— Assignment —
Using the entries below, say how many of the lines carry "Given". Write the number alone.

Stored entries
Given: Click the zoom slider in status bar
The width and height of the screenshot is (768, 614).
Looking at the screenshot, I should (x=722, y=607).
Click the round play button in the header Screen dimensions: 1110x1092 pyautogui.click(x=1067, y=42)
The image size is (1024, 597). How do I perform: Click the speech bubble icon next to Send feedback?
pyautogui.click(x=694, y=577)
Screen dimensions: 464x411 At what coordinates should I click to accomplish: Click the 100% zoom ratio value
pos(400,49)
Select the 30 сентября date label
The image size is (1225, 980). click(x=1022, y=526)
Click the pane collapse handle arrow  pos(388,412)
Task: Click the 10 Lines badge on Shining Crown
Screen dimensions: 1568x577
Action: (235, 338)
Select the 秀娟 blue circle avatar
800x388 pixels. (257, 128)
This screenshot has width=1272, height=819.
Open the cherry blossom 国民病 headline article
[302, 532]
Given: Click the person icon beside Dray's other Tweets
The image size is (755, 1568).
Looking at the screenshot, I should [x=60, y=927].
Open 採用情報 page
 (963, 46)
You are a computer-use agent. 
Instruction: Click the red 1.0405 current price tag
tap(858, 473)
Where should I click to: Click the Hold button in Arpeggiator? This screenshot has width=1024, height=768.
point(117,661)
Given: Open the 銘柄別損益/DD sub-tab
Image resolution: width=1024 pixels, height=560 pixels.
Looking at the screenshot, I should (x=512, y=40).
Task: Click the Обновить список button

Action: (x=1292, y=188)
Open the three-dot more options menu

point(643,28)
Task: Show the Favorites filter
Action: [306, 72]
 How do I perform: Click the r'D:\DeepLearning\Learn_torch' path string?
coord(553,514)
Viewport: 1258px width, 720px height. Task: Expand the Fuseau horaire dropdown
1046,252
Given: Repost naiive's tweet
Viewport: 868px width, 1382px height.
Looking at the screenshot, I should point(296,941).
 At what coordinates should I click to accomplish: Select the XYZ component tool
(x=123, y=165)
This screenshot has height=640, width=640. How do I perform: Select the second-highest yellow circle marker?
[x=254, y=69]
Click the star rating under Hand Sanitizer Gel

— Task solution —
4